Kaldi on Kaggle, ClarinStudio PL Mono iters 30-40
This was my fault; the lexicon wasn't being created properly and it took too long to align
%cd /opt
%%capture
!tar xvf /kaggle/input/extract-prebuilt-kaldi-from-docker/kaldi.tar
%cd kaldi/egs
!git clone https://github.com/danijel3/ClarinStudioKaldi
%cd ClarinStudioKaldi
%%capture
!conda install -c bioconda perl-perlio-gzip -y
import os
os.environ['LD_LIBRARY_PATH'] = '/opt/conda/lib:/opt/kaldi/tools/openfst-1.6.7/lib:/opt/kaldi/src/lib'
!cat path.sh|sed -e 's/~\/apps/\/opt/' > tmp
!mv tmp path.sh
!echo > local_clarin/clarin_pl_clean.sh
!ln -s ../wsj/s5/steps
!ln -s ../wsj/s5/conf
!ln -s ../wsj/s5/local
!ln -s ../wsj/s5/utils
!cp -r /kaggle/input/kaldi-clarinstudio-polish-train-mono-1-30/data /kaggle/working/
!cp -r /kaggle/input/kaldi-clarinstudio-polish-train-mono-1-30/exp /kaggle/working/
!ln -s /kaggle/working/exp
!ln -s /kaggle/working/data
!find /kaggle/working/exp -name '*.log' -delete
!/opt/kaldi/src/gmmbin/gmm-info --print-args=false exp/mono0/30.mdl | grep gaussians | awk '{print $NF}'
%%writefile train_mono.sh
#!/usr/bin/env bash
# Copyright 2012 Johns Hopkins University (Author: Daniel Povey)
# 2019 Xiaohui Zhang
# Apache 2.0
# Trimmed down from WSJ train_mono.sh, to continue from 30
# Begin configuration section.
nj=4
cmd=run.pl
scale_opts="--transition-scale=1.0 --acoustic-scale=0.1 --self-loop-scale=0.1"

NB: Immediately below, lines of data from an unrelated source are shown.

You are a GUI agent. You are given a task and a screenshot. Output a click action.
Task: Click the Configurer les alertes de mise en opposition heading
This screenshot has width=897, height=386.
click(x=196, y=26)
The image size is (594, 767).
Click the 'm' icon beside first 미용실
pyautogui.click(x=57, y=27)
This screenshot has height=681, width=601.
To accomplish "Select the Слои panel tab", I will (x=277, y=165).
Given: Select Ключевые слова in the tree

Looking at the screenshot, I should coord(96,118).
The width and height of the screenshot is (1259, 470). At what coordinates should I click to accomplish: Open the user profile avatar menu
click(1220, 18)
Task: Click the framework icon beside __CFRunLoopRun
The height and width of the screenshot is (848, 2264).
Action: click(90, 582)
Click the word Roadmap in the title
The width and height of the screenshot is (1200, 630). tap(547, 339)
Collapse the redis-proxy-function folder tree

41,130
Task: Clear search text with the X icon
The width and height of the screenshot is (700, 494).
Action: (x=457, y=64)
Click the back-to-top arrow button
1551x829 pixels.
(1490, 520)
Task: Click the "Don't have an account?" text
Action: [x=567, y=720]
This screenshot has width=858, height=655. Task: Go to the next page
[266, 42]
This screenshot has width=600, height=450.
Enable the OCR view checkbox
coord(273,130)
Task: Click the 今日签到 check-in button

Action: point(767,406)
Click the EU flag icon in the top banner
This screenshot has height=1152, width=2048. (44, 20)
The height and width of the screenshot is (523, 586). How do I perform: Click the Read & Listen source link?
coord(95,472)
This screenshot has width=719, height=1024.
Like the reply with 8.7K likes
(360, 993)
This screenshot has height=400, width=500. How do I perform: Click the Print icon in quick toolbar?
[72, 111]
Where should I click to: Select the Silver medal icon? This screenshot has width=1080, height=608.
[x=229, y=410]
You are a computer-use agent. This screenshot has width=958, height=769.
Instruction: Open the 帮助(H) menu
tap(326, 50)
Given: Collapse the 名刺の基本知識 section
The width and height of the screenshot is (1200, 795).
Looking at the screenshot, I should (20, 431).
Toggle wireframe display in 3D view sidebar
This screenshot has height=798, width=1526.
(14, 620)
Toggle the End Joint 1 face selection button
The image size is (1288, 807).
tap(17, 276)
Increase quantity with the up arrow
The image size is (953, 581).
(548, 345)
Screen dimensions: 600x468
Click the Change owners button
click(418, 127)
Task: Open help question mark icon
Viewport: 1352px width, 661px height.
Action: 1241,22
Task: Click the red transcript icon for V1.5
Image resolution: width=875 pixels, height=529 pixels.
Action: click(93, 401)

num_iters=40 # Number of iterations of training
max_iter_inc=30 # Last iter to increase #Gauss on.
regular_beam=10 # beam used after the first iteration
retry_beam=40
totgauss=1000 # Target #Gaussians.
careful=false
boost_silence=1.0 # Factor by which to boost silence likelihoods in alignment
realign_iters="1 2 3 4 5 6 7 8 9 10 12 14 16 18 20 23 26 29 32 35 38";
config= # name of config file.
stage=-4
power=0.25
# End configuration section.
echo "$0 $@" # Print the command line for logging
if [ -f path.sh ]; then . ./path.sh; fi
. parse_options.sh || exit 1;
if [ $# != 3 ]; then
echo "Usage: steps/train_mono.sh [options] <data-dir> <lang-dir> <exp-dir>"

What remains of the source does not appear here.